Im a begginer. I know indexes are necessary for performance boosts, but i want to know how they actually work behind the scenes. Beforehand, I used to think that we should make indexes on those columns which are included in where clause (which I realized is wrong)
For example, SELECT * from MARKS where marks_obtained > 50
Consider that there's a clustered index on primary key of this table and I created a non-clustered index on marks_obtained column as its there in my where clause.
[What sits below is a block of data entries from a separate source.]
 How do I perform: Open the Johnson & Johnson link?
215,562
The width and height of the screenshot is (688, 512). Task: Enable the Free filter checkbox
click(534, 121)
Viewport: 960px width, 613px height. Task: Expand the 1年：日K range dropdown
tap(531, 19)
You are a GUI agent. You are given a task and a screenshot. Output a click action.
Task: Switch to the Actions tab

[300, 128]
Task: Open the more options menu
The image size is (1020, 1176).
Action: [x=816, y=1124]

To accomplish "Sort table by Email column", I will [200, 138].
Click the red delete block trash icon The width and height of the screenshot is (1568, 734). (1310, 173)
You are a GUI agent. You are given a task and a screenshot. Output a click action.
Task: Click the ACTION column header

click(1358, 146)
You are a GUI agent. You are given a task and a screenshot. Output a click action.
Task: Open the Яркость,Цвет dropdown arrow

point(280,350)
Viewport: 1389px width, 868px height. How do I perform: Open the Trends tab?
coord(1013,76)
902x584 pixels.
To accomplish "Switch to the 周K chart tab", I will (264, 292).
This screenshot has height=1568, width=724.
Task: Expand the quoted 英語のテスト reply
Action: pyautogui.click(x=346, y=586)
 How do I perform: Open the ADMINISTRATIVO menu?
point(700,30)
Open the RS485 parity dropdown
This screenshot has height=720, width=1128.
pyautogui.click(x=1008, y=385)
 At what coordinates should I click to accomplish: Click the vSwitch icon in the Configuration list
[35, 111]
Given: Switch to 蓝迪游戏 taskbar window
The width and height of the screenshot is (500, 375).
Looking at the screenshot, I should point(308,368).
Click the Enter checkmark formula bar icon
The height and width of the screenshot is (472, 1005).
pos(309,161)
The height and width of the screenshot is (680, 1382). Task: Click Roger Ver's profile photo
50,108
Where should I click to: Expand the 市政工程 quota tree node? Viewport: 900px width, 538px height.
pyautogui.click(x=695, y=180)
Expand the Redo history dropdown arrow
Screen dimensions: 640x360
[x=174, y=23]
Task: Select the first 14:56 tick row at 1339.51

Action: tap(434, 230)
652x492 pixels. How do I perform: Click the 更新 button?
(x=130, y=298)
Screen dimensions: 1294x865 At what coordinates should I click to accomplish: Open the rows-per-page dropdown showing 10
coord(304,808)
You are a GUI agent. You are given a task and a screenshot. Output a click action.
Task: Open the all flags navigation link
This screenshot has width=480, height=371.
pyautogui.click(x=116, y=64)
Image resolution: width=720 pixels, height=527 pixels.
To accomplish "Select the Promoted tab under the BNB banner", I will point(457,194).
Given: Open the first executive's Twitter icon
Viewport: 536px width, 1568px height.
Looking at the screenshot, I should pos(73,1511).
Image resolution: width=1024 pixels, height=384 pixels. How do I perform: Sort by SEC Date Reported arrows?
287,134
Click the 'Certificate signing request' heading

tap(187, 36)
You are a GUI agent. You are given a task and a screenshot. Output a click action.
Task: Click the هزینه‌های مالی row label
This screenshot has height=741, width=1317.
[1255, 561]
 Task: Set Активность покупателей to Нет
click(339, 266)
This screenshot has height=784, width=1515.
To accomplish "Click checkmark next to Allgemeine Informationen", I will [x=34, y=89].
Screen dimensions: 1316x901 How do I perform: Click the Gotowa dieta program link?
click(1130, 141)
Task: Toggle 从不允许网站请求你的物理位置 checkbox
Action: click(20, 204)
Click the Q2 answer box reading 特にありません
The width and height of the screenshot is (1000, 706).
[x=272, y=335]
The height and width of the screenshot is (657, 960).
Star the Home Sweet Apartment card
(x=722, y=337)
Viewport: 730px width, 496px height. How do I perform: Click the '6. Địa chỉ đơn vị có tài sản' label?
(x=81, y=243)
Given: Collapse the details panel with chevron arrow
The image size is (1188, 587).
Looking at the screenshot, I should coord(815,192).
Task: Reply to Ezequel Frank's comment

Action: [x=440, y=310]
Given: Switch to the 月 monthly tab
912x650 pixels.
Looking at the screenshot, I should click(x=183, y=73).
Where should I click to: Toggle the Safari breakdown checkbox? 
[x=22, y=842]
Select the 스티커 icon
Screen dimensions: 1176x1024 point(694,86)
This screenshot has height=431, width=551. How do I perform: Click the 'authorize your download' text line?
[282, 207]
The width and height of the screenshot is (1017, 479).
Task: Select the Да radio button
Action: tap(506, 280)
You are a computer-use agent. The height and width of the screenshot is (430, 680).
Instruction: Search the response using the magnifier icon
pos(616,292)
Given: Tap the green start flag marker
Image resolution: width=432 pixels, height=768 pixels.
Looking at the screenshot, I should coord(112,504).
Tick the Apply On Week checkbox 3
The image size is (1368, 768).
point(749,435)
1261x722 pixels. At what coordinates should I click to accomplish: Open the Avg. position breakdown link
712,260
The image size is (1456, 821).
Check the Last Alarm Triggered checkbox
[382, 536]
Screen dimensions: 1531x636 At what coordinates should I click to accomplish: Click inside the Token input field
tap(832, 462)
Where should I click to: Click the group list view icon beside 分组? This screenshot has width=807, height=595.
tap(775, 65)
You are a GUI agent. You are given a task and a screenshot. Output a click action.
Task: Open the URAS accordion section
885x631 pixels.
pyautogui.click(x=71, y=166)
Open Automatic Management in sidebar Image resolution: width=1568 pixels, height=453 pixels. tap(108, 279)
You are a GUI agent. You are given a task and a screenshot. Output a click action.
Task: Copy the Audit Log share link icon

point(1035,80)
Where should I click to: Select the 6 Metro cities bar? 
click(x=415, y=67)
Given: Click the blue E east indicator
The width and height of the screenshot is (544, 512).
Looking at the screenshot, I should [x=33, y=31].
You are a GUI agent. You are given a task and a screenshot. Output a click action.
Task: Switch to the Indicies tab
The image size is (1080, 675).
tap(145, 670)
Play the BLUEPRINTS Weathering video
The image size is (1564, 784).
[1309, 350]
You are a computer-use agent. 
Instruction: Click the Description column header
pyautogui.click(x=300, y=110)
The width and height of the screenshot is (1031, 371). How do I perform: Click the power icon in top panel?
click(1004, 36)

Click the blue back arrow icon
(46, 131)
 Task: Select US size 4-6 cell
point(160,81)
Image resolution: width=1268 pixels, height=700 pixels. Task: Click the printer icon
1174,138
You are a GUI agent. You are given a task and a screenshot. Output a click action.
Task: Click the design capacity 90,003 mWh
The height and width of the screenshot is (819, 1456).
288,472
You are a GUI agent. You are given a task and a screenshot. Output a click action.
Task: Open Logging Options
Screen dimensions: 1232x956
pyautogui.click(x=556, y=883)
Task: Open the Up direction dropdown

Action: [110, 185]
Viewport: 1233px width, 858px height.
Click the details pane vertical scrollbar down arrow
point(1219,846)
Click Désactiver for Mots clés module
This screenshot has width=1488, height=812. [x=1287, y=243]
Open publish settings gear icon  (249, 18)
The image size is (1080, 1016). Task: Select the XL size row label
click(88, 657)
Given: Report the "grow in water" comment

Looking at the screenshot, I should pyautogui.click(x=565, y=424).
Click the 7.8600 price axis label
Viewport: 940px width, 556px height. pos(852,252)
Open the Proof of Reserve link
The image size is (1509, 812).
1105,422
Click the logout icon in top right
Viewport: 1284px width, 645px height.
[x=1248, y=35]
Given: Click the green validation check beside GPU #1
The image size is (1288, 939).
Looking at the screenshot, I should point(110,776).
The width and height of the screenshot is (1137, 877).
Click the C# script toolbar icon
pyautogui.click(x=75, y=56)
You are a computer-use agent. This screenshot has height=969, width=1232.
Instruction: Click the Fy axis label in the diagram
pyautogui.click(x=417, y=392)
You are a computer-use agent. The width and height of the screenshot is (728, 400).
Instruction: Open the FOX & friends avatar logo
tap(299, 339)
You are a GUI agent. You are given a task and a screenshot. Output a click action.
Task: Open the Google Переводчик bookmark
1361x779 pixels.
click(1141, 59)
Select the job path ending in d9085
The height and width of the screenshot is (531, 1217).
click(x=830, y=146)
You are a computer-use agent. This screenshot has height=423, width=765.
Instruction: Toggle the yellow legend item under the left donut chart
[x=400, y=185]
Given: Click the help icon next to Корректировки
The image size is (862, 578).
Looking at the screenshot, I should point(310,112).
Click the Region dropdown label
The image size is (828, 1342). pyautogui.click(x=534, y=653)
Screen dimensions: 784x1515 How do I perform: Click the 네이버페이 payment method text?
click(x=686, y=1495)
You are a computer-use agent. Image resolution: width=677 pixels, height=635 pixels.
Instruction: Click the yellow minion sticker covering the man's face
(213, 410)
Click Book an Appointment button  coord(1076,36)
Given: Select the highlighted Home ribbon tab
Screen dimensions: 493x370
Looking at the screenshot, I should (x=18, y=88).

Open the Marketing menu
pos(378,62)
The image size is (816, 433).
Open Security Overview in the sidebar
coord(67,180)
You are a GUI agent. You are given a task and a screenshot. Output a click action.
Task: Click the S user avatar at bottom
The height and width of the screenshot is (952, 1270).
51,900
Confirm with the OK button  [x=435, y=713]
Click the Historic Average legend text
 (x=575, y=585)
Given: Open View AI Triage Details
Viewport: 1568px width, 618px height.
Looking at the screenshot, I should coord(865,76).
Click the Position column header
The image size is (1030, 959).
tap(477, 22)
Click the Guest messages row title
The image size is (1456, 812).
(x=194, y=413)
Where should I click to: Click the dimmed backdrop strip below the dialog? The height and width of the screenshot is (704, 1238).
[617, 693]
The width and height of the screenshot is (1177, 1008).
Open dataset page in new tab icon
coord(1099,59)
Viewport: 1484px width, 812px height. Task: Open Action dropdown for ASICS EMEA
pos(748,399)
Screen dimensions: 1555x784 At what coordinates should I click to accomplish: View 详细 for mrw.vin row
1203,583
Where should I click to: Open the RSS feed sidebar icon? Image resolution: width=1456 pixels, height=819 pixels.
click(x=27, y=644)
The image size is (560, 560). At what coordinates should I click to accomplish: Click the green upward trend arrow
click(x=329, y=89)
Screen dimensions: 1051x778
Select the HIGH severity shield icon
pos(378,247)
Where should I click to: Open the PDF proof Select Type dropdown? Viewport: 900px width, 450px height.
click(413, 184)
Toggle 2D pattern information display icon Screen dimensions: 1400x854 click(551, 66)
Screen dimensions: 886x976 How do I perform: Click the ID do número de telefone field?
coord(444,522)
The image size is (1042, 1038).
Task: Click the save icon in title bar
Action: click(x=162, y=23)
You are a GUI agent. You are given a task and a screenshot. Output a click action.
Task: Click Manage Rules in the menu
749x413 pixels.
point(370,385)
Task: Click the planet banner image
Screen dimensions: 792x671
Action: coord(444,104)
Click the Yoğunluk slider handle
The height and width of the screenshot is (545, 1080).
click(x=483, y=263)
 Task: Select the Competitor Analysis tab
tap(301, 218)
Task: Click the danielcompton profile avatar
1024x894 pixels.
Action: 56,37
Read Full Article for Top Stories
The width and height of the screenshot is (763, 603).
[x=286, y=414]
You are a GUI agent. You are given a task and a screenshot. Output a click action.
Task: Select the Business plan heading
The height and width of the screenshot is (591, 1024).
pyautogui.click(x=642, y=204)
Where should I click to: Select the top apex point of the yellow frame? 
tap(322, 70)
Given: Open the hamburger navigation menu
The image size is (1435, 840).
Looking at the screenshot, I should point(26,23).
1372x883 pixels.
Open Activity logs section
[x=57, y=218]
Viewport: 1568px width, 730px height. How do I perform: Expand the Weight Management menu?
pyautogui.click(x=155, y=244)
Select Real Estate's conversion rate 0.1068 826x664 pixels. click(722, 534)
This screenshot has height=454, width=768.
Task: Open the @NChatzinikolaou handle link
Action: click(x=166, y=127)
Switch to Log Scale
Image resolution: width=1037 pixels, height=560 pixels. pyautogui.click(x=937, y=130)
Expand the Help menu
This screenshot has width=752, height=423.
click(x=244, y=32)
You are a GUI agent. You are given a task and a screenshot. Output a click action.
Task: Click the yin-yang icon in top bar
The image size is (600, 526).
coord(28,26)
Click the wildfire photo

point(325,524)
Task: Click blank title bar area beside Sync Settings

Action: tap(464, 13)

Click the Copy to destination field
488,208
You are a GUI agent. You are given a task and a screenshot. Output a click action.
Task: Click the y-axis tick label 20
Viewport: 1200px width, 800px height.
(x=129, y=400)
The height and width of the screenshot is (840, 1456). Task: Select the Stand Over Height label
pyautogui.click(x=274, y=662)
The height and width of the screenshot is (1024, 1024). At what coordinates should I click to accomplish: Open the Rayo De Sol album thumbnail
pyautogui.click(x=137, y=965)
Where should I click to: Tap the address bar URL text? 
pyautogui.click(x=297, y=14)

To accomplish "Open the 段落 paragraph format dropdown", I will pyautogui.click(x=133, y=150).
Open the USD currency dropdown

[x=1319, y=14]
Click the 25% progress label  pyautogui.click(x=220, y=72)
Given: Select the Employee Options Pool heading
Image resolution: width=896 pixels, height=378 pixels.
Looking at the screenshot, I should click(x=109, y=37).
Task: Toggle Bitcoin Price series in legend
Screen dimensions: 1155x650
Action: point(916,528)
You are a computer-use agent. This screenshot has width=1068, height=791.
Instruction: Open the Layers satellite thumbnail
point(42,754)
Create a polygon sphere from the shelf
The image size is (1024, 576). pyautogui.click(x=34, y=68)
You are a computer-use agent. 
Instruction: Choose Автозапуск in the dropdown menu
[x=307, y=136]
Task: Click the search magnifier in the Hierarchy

My perception: So the leaf nodes will be containing pointers to clustered index and as clustered index points to actual rows, it will select entire rows (due to asteric in my query)
Scenario
I came across following query (from AdventureWorks DB on which a non-clustered index was created) which works fine and took less than a second to execute 3200000 rows until a new column was inserted into it:
Query
SELECT x.*
INTO#X
FROM dbo.bigProduct AS p
CROSS APPLY
(
SELECT TOP 1000 *
FROM dbo.bigTransactionHistory AS bth
WHERE
bth.ProductId = p.bth.ProductId
ORDER BY
TransactionDate DESC
) AS x
WHERE
p.ProductId BETWEEN 1000 AND 7500
GO
NEW INSERTED COLUMN
ALTER TABLE dbo.bigTransactionHistory
ADD CustomerId INT NULL
After insertion of above column it took 17 seconds! means 17 times slower. A non-clusered index was now missing CustomerId column in the index. Just after including CustomerId, problem was gone.
Question CustomerId seemed to be the culprit until it was added to the index. BUT HOW???